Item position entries
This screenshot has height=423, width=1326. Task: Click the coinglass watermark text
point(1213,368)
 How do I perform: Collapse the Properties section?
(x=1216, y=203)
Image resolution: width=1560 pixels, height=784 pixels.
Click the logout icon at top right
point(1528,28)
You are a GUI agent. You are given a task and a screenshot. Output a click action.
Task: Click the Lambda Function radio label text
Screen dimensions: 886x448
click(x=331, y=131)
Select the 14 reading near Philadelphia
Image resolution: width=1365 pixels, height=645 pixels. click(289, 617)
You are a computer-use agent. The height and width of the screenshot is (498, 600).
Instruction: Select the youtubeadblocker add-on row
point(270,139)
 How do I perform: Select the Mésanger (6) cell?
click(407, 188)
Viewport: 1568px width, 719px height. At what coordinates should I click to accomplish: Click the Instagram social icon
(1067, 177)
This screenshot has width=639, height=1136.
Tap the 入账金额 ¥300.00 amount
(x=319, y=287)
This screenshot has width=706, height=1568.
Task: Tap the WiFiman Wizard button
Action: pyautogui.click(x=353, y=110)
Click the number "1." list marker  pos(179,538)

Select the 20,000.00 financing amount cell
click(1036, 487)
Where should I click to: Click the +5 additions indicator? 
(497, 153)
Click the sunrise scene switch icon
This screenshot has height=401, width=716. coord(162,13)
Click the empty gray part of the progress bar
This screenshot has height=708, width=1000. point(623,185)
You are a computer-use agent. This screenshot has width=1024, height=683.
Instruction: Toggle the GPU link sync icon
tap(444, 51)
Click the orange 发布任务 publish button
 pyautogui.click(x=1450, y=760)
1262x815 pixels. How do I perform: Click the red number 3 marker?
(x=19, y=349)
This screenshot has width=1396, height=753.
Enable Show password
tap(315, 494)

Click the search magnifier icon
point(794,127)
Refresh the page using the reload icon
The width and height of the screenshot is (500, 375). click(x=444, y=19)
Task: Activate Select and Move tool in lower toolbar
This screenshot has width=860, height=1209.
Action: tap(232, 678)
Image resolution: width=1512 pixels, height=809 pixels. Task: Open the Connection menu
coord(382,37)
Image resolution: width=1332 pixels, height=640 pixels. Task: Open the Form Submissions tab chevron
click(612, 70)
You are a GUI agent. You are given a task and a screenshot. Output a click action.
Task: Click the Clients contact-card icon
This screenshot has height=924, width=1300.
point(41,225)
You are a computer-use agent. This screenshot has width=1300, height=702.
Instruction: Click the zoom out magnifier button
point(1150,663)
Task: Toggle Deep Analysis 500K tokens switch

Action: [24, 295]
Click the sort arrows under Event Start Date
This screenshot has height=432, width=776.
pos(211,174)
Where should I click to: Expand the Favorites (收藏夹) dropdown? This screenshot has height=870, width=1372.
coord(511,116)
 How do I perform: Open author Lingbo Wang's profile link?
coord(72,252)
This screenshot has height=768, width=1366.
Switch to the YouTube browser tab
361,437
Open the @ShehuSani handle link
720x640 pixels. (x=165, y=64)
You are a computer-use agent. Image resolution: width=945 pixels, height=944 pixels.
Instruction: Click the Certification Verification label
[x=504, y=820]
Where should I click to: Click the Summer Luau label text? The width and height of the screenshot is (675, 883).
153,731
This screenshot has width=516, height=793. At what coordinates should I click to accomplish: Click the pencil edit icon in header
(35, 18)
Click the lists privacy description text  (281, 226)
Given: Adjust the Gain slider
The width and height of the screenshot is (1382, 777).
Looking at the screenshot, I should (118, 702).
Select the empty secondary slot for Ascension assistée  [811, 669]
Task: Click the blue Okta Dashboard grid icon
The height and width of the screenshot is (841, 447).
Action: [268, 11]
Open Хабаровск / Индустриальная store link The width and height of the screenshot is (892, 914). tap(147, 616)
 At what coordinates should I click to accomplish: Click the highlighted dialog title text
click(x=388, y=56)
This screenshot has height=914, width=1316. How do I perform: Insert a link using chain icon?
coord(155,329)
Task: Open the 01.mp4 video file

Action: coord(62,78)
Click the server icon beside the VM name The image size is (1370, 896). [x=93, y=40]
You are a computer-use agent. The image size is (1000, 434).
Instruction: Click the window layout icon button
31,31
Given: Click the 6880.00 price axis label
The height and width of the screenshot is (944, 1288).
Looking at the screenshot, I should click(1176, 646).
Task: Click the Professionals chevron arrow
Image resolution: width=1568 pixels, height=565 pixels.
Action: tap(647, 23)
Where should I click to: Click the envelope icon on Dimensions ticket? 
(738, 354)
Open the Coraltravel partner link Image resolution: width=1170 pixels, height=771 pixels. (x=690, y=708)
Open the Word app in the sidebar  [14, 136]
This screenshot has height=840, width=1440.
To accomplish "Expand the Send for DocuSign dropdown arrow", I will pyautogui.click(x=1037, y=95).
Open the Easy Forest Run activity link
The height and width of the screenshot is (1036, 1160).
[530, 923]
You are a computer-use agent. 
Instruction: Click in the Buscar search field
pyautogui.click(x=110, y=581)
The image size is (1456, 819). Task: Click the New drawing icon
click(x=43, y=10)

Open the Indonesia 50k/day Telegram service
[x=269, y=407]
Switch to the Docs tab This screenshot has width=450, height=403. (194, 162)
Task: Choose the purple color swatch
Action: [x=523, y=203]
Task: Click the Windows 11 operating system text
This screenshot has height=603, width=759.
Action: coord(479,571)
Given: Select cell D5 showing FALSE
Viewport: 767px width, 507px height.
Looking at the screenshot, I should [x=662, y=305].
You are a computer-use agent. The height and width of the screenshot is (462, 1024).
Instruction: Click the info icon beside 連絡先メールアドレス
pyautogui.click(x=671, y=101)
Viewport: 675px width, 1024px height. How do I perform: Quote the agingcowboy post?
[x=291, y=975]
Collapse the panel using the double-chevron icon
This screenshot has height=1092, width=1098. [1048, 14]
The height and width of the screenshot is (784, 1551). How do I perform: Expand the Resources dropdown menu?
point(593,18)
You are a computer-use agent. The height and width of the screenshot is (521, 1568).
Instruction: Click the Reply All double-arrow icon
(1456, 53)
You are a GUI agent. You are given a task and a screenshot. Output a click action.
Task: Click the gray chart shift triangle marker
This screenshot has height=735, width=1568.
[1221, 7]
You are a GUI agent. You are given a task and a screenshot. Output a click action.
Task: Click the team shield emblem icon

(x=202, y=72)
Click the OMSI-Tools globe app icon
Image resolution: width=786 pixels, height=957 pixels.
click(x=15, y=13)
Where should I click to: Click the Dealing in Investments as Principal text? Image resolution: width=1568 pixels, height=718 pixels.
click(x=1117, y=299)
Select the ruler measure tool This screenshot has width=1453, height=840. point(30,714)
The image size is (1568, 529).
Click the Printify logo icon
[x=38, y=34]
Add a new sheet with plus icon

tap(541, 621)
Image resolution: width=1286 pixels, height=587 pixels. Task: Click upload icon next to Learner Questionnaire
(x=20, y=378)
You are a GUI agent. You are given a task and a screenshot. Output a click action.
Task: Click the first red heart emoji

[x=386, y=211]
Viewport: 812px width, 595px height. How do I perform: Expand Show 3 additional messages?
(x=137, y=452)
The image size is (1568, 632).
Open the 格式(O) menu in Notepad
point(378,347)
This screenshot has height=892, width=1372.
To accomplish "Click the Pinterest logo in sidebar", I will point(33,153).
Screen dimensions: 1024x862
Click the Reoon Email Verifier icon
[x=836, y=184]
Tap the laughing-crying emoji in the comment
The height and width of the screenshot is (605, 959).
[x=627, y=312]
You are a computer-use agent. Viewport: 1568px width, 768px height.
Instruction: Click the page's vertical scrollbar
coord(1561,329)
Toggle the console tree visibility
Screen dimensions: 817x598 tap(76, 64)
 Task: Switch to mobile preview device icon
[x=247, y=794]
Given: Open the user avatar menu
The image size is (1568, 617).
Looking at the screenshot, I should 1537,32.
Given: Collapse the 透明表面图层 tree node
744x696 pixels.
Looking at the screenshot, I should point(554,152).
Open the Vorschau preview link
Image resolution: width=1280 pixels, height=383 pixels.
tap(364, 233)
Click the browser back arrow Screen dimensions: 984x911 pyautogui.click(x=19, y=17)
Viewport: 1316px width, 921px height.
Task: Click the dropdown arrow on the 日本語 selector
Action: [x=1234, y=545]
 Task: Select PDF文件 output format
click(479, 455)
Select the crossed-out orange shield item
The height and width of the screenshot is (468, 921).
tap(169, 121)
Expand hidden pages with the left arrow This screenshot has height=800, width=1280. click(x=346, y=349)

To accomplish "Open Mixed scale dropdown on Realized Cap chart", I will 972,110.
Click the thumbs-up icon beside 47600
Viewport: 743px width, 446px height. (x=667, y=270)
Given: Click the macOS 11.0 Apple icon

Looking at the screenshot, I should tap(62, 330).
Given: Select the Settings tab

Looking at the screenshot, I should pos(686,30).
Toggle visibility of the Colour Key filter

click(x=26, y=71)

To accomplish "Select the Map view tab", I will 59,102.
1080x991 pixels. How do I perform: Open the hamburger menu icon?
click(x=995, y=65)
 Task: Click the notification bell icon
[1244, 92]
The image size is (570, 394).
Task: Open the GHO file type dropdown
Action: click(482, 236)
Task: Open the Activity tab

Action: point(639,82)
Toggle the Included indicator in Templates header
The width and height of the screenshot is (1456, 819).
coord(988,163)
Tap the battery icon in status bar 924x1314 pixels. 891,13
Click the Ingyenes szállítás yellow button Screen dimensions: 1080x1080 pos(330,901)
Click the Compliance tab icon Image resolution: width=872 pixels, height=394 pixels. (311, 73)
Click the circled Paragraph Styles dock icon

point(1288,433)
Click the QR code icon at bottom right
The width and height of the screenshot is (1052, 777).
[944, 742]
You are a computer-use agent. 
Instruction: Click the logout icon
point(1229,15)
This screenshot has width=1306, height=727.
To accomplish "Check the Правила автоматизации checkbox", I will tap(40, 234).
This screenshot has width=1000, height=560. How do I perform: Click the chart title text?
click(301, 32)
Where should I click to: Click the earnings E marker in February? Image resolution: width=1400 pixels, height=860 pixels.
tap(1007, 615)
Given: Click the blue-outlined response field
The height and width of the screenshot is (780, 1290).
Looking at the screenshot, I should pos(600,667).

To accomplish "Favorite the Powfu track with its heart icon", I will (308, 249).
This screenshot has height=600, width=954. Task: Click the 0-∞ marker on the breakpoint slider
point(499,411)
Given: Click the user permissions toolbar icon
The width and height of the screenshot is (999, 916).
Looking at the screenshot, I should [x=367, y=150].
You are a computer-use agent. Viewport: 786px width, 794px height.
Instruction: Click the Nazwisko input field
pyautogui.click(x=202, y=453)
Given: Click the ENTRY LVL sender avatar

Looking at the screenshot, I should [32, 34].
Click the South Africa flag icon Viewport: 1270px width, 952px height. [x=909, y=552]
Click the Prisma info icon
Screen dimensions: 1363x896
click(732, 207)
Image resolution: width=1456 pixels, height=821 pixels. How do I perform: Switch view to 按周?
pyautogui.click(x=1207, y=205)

Given request — Return every line from the items above that contains the string "toolbar".

Solution to this problem —
Task: Activate Select and Move tool in lower toolbar
Given: Click the user permissions toolbar icon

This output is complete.